Gen Y on Online Privacy: More Talk than Action?

2 mins to read

Intercept Group PrivacyA recent study by Red Peak Youth revealed that while 73 percent of 18-24 year old and 80 percent of 25-34 year old respondents said that they are “concerned about online privacy”, only 26% of them actually read privacy policies on websites. As a generation that shops online and widely uses social media to share personal information, this has a few implications. One, it means that millennials are essentially handing over personal data to marketers, since a huge number of websites feature privacy policies that explicitly state that they may sell user information to marketers. Secondly, it shows that Gen Y is more likely to verbalize their dislike of data mining than actually fight it at this point – they want to use these websites, after all, and most of them aren’t reading the associated policies.

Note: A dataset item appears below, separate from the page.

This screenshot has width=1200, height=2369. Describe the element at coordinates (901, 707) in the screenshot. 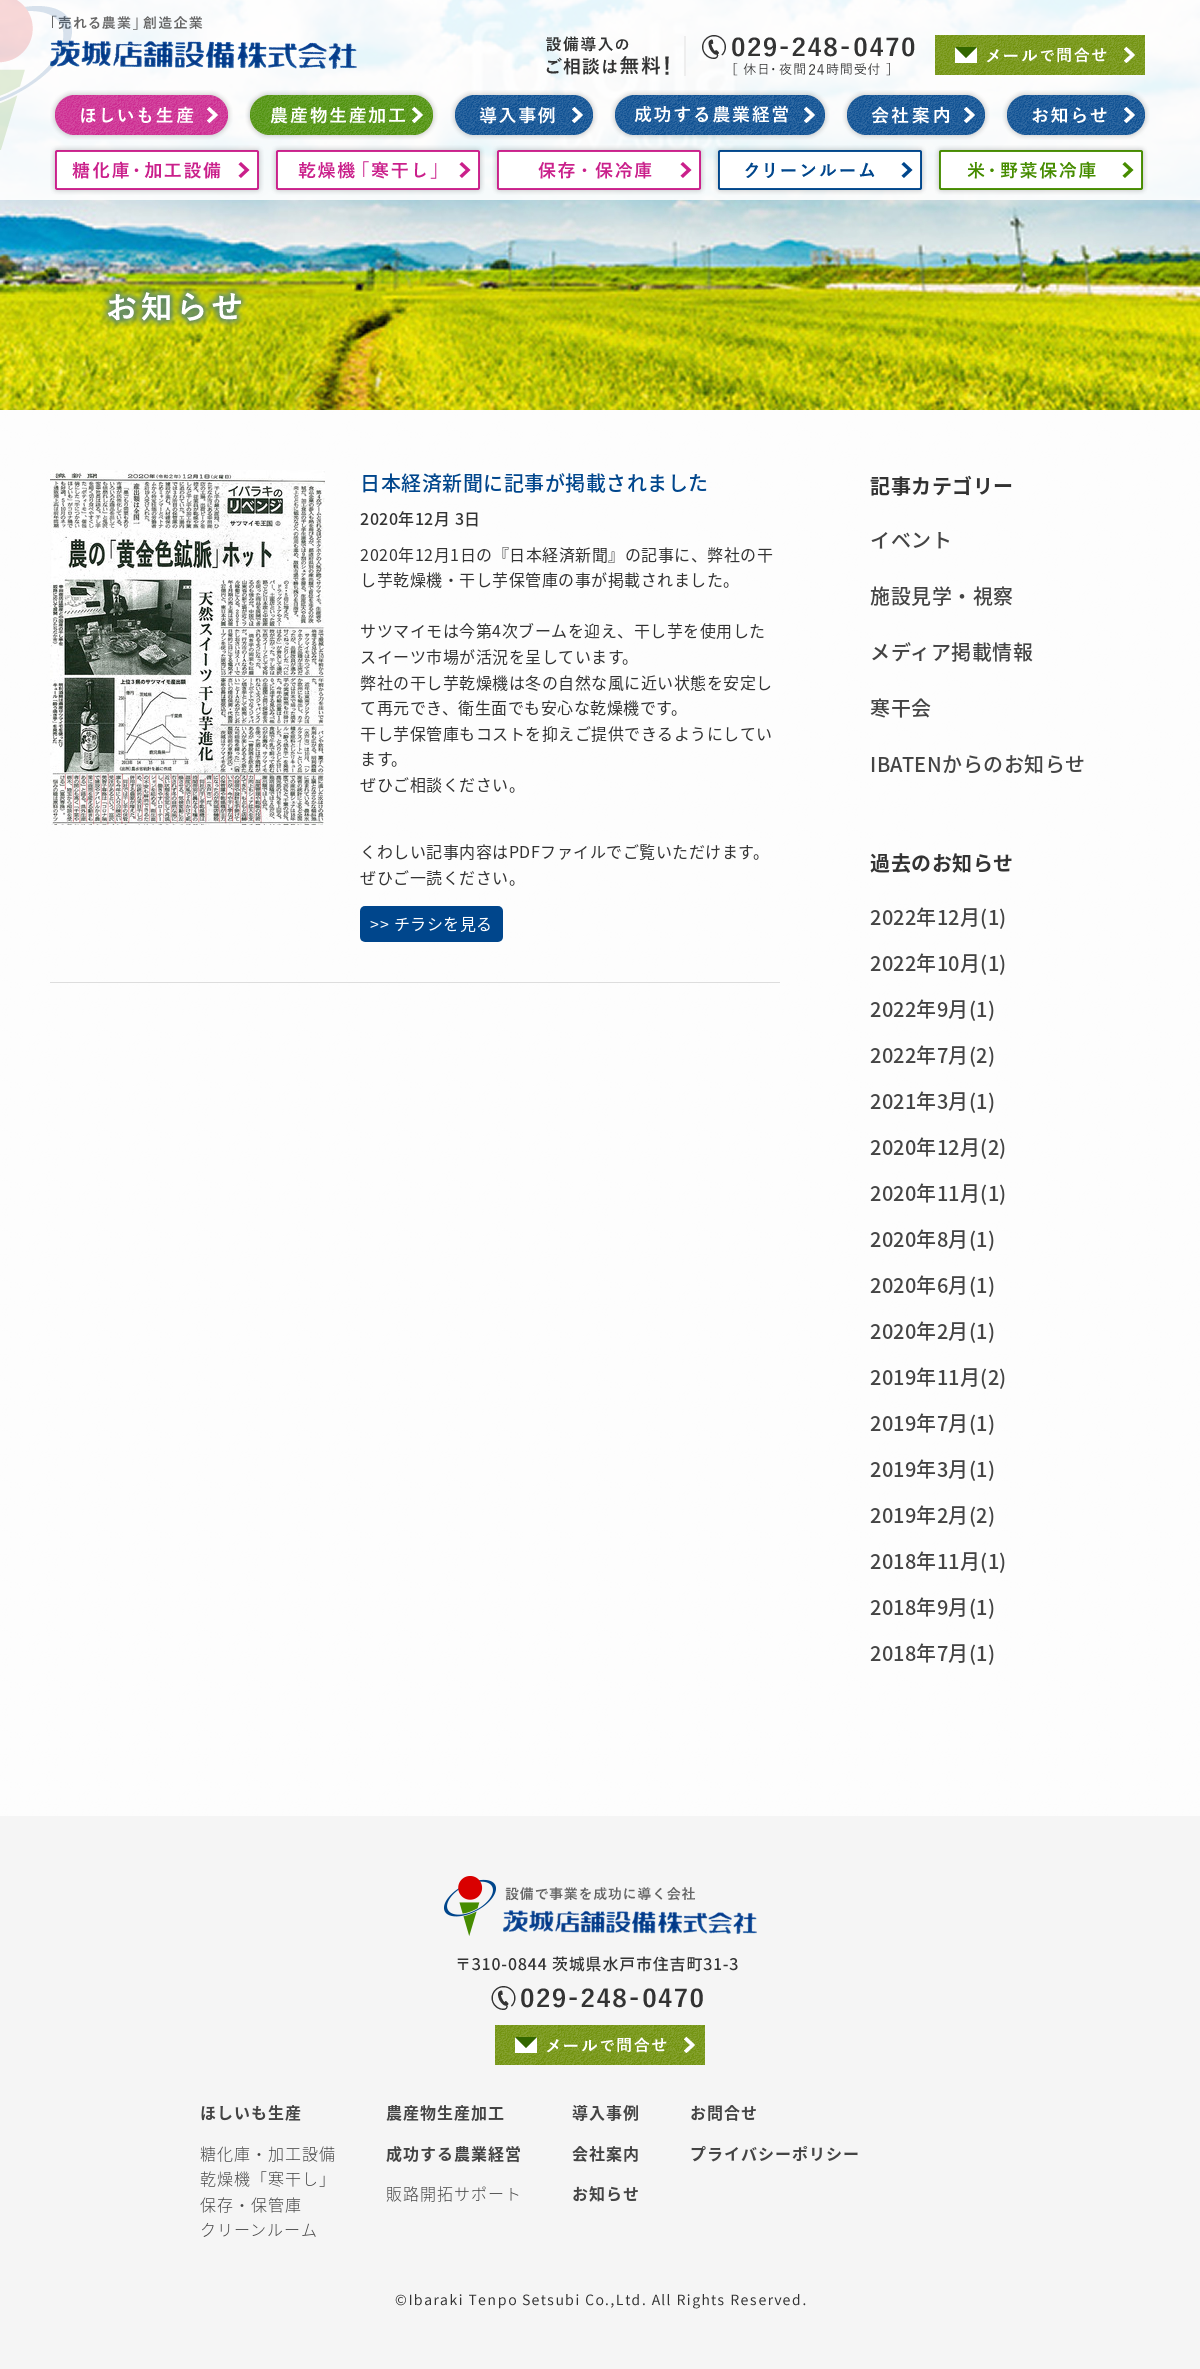

I see `寒干会` at that location. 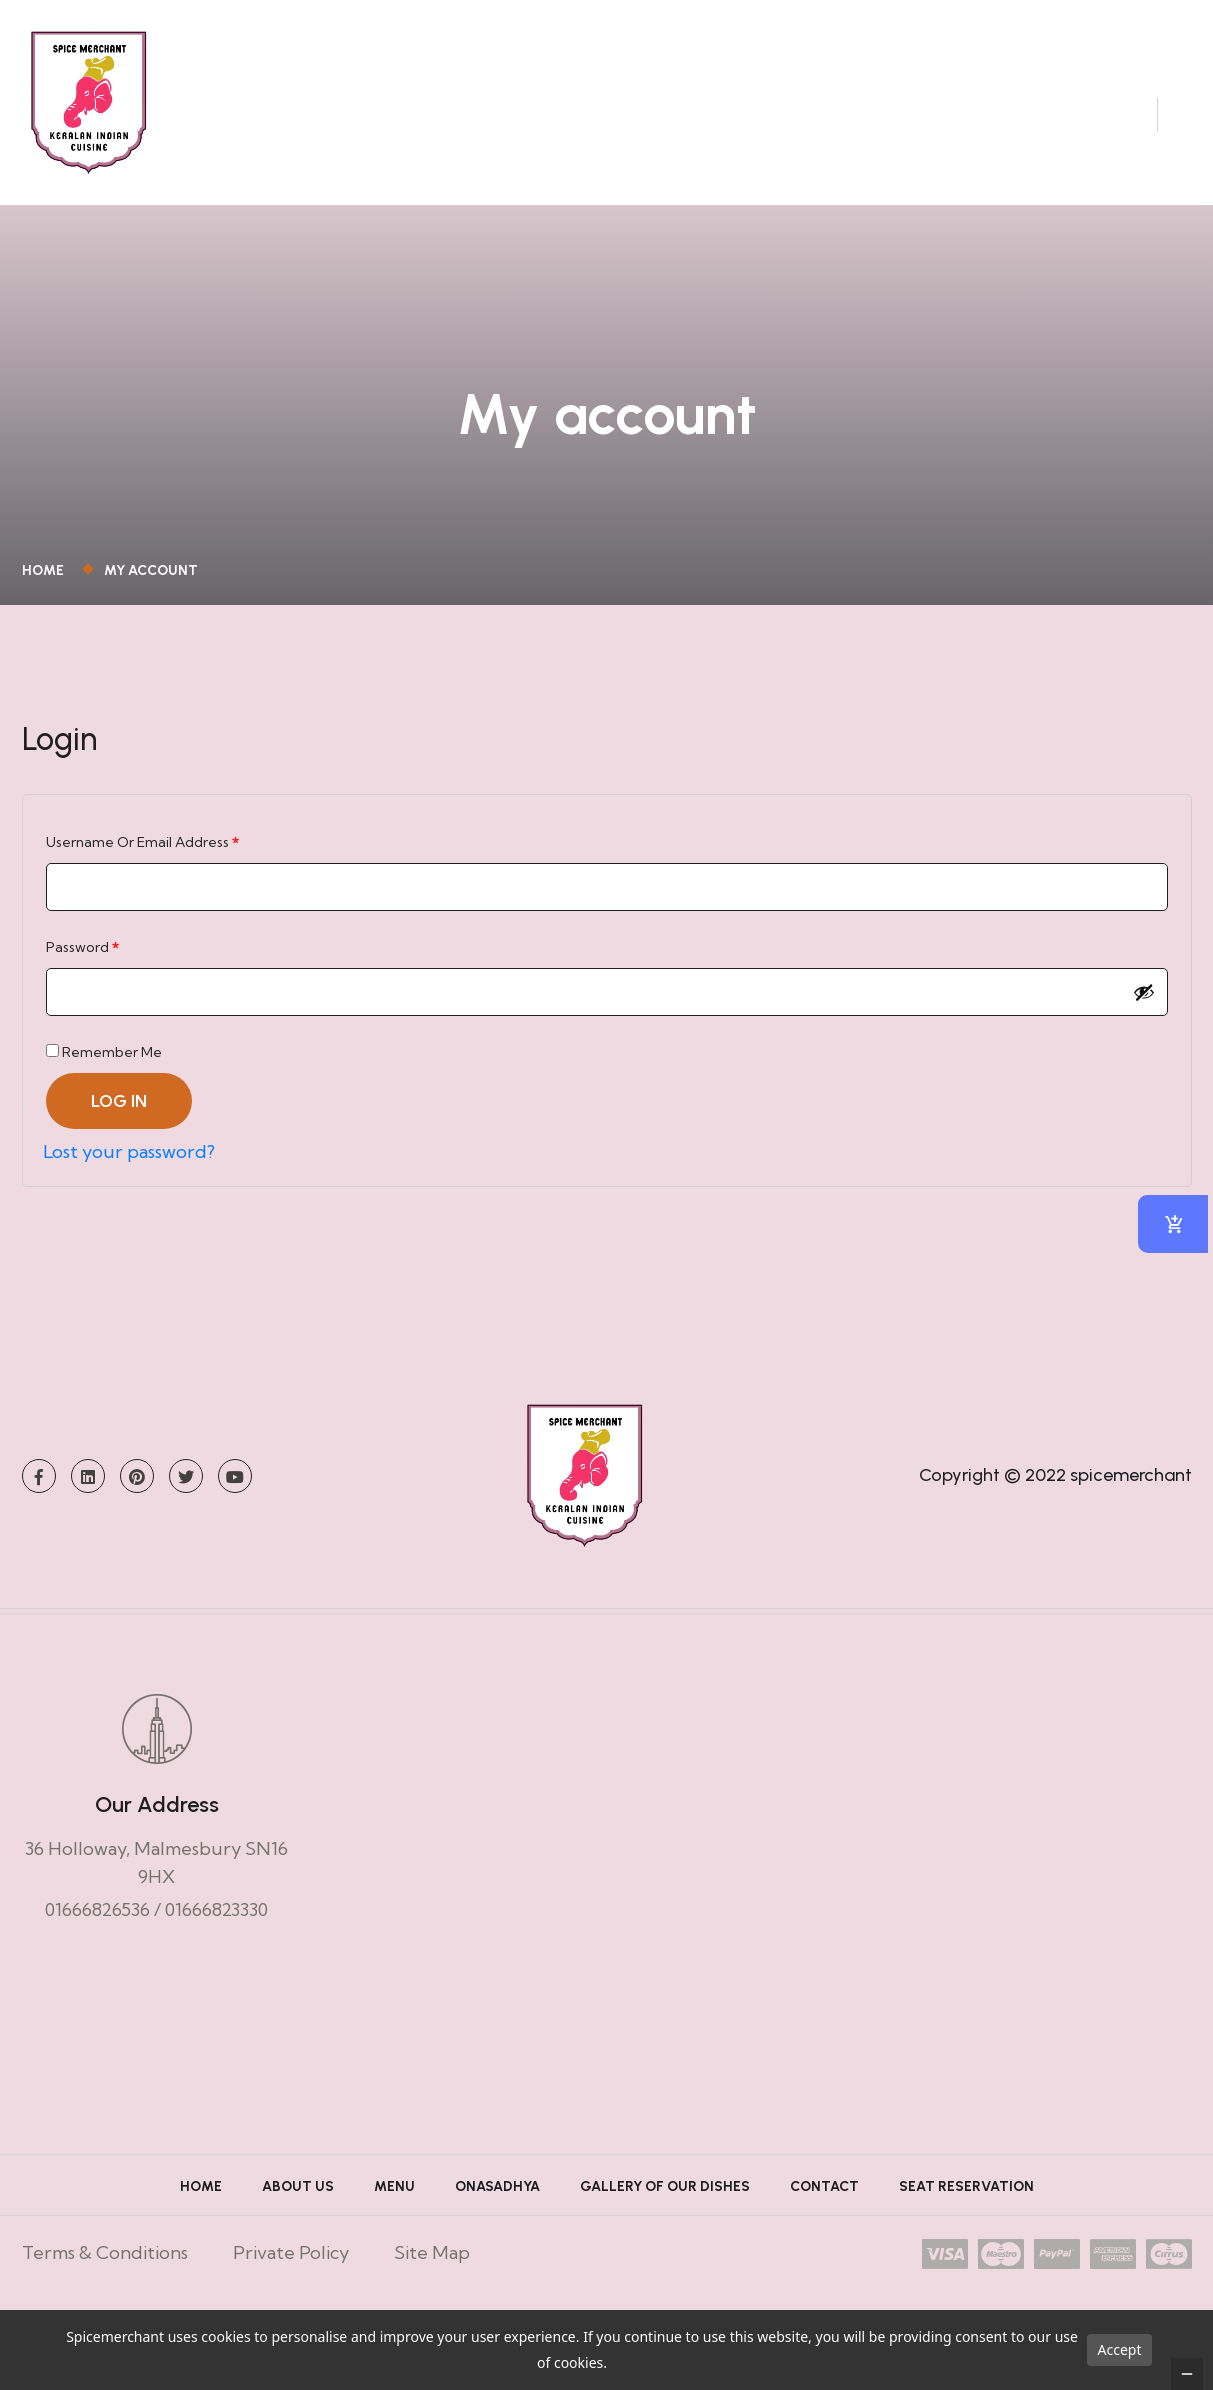 What do you see at coordinates (119, 1121) in the screenshot?
I see `Log in` at bounding box center [119, 1121].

It’s a matter of convenience over a desire for online privacy, despite it being presented as a major concern among youth.

But things change and concerns can grow over time, going from something we complain about to something we fight for. So, should brands just go ahead and data mine as much as they can, while they can? The answer is no – not if you want to stay on top with millennials. This is a generation that cares about company ethics and morals, and who broadcast their opinions online. They may not be taking notice in great numbers now, but as public concern grows and the government gets involved, they will notice privacy policies and judge them accordingly. Instead of taking advantage, make strides toward winning with Gen Y by creating a clear, honest privacy policy that is easy to read and understand. As online privacy becomes more of an issue and firmer regulations start to take shape, be ready – if you’re already in good standing with consumers and have nothing to hide, you’ll have nothing or little to change when millennials do take action. This could very well mean the difference between creating brand loyalty that lasts vs losing consumers to broken trust. Plan now – win later.